ビザの関係もあるのですぐにということではないが、現地のスクールに通いながらチャレンジの機会をうかがうつもりらしい。


何年か前、俺も同じ経験をしていた。

その後俺はいくつもの縁が重なってFANDAK(ファンダック)を選んだけれど、そのおかげで琴子さんと出会えた。

だから後悔なんて少しも存在しない。

ブロードウェイに未練がないというのは、本心である。


ただ、自分の夢や目的、気持ちが明確で怯まない今の明莉は、俺には眩しく見えてしまうのだ。

琴子さんのこと、大和君のこと、大和君の父親のこと、俺の仕事のこと……

今の俺には何を一番に考えるべきなのか、その物差しが多すぎて、自分の気持ちだけを優先なんてできなかったから。


だが仲間の夢へのチャレンジは心から応援したいと思っている。

ニューヨーク生活について明莉から相談を受け、俺が直接紹介したこともあるほどだ。

それに、明莉をけしかけたという認識もあった俺は、それなりに責任も感じているのだ。

だからこそ、明莉のブロードウェイの夢が叶うことを願っている。

それを羨んだり妬んだりする感情も皆無だ。

琴子さんのことで藻掻(もが)きながら想い続ける時間ばかりだったけれど、今夜ばかりは、自分で未来を選んだ友人の背中を大いに押してやろうと思った。
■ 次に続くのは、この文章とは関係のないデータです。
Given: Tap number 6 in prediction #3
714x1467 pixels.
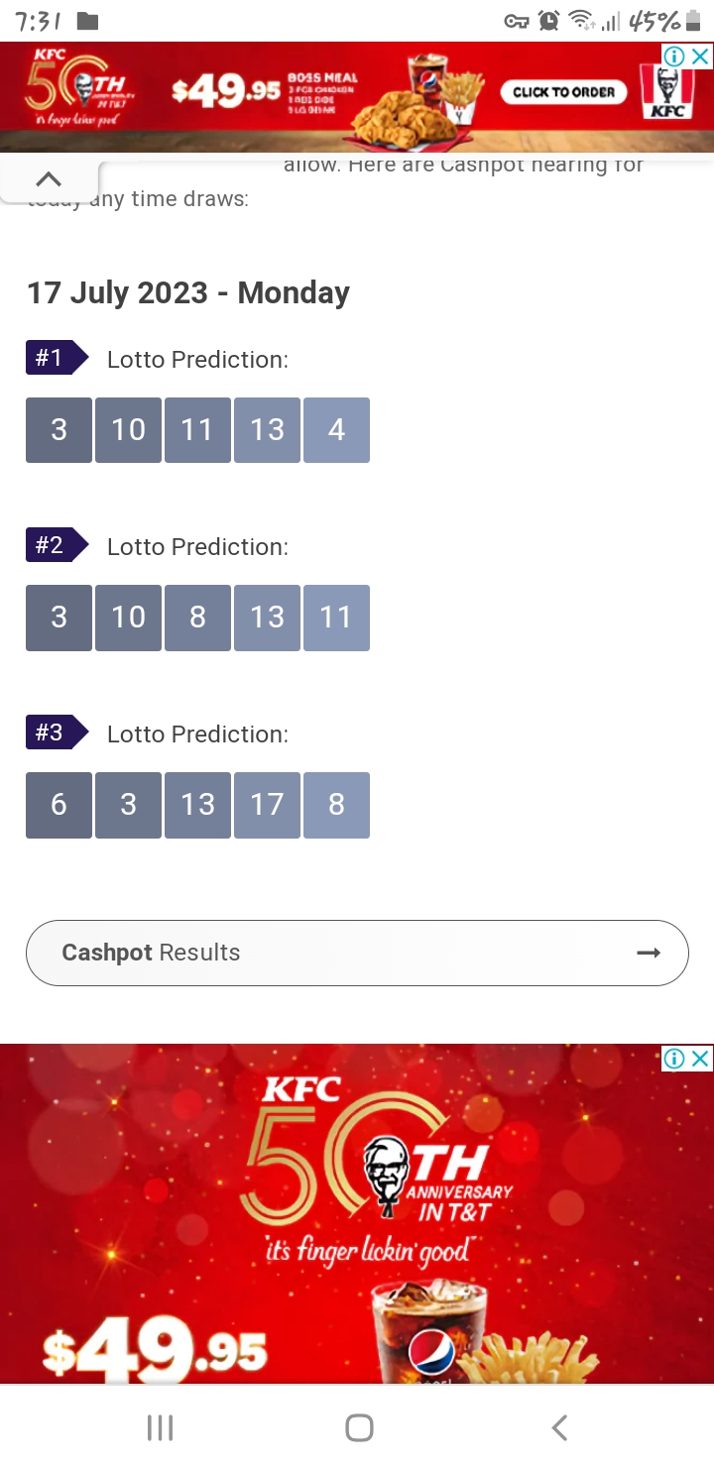Looking at the screenshot, I should point(59,805).
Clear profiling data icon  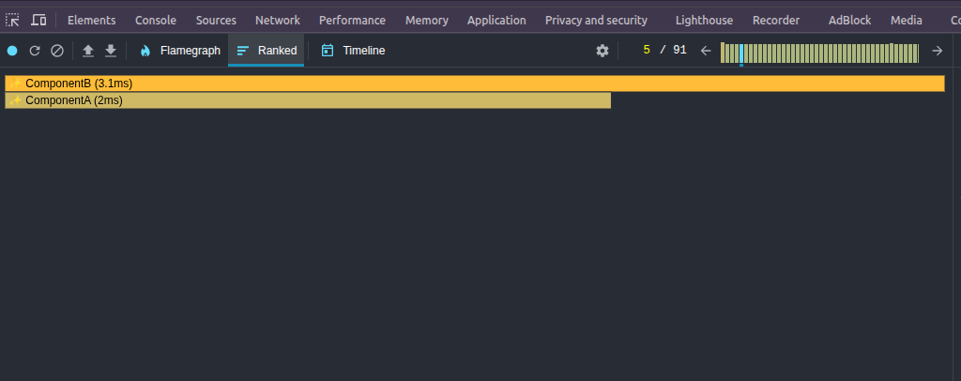pos(57,51)
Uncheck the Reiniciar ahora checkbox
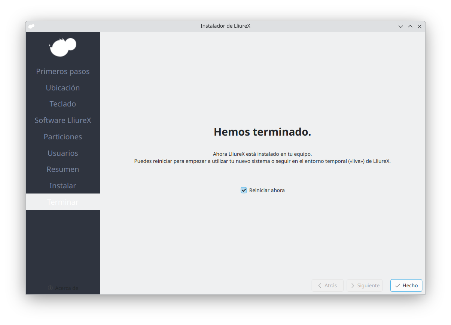Viewport: 451px width, 325px height. [244, 190]
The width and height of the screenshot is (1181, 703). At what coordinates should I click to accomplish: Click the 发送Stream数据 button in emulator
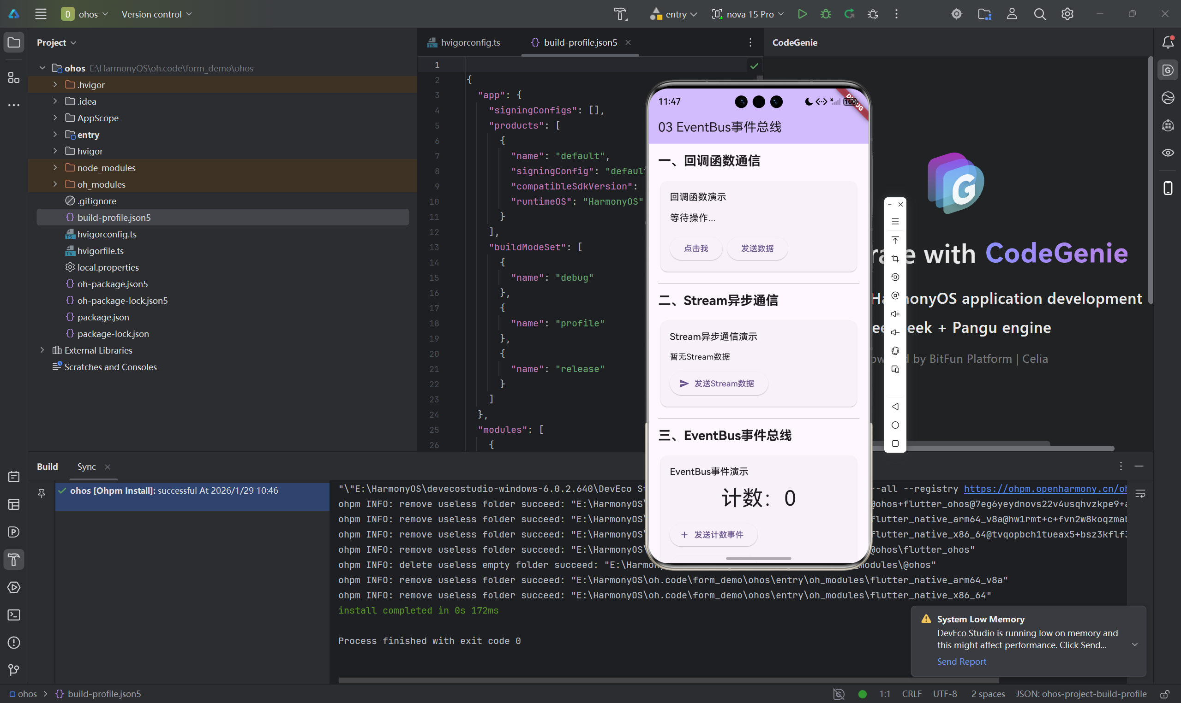(718, 384)
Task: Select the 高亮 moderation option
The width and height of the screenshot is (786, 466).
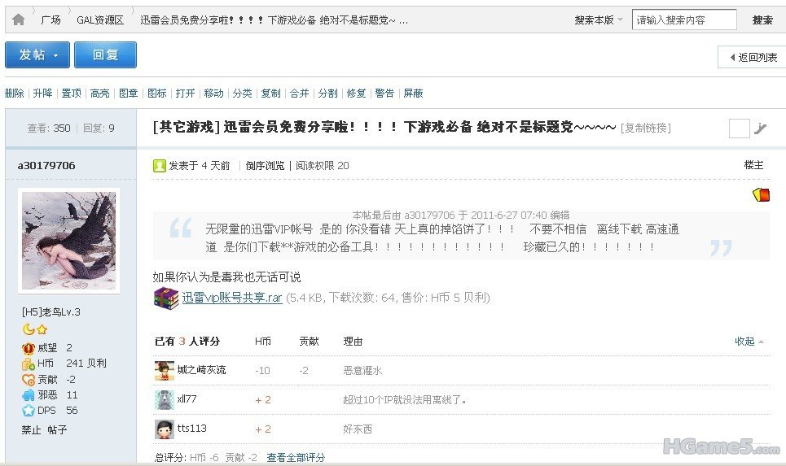Action: 99,93
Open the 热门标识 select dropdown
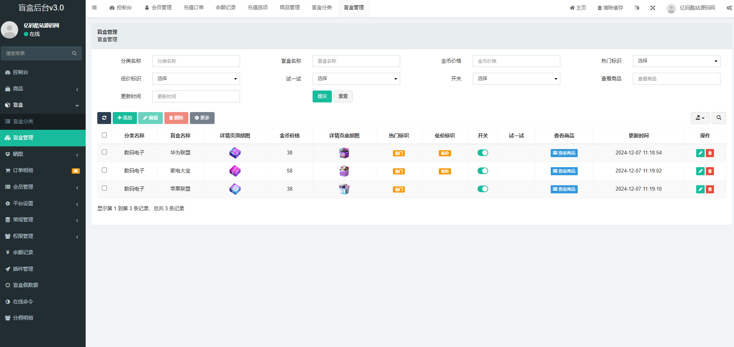The height and width of the screenshot is (347, 734). click(676, 61)
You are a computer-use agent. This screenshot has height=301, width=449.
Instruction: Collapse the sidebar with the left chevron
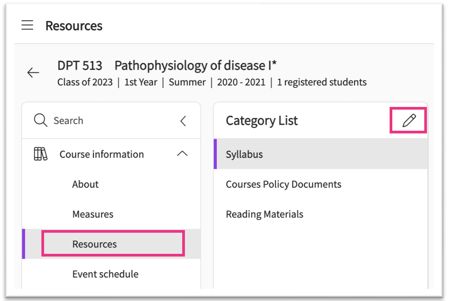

壮行会の店は俺達がよく利用しているダイニングバーだった。

琴子さん、大和君と再会した、俺にとっては特に思い入れのある場所だ。

オーナーもFANDAK(ファンダック)と関係深いので、閉店間際から特別に貸し切りにしてもらえたようだった。


ディレクターから呼び出しを受けたせいで遅れて店に着いた俺を真っ先に見つけたのは時生だった。


「お疲れ。その様子じゃお咎めはなしだったんだな」


出入口に近い壁にもたれていた時生は、俺が今日呼び出しを食らったわけにも思い当たっているのだろう。

時生は、ディレクターが口にしていた ”一部の優秀な連中” の一人だったのだ。


「ああ。それから明莉に祝儀を預かってきた」

「今は盛り上がってるから後で渡せよ」

「そうだな」


時生が見遣った先では、本日の主役の明莉が同僚達一人一人と記念写真の最中だった。

俺も時生に倣って壁に背中を当てると、無意識のうちに微かにため息がこぼれていた。


「……琴子さんのことか?」


耳敏く俺の息を拾った時生は、お構いなしに鋭利な声を向けてくる。

ただでさえクールなくせに、さらに尖らせてどうするつもりだと失笑が浮かんでしまった。


「相変わらず琴子さんが絡むとお前は鋭さ倍増だな」

「何があった?」

「何でもない…………ただちょっと、すれ違いがあっただけだ」

「それだけか?」

「ああ……。それにしても、あいつ、とんでもなく上機嫌だな」


時生からの追及を逸らすつもりで、俺は明莉を視線で指し示した。


「そりゃ機嫌もよくなるだろ。ずっと憧れてた夢に、ずっと憧れていたお前から背中を押されて一歩踏み出すんだからな」

「別に俺の後押しなんか必要なかっただろ」

「あいつはそう思ってないはずだ」

「けどどっちにしても、俺には今のあいつが眩しいよ」

「えらく枯れた発言だな」

「枯れた………つもりはないんだけどな」


独特な表現をした時生に苦笑が漏れる。

だがそんな何気ない態度でも時生には見逃してはもらえなかったのだ。



「お前がそんなんじゃ、琴子さんが気の毒だ」


それは氷点下よりももっと凍えるような、冷たいというよりもヒリヒリとした、まるで火傷にも似た痛みを与えてくる物言いに感じた。


「………何?」

「だから、琴子さんにはもっと頼りがいのある男が相応しいと言ったんだ。何があったか知らないが、同僚が眩しいとかほざいてため息吐く弱腰負け犬のような男は、女手一つで子供を育てている彼女のそばにいるべきじゃない」


一切躊躇わずに振り下ろされた責め言葉は、完膚なきまでに俺を突き刺していった。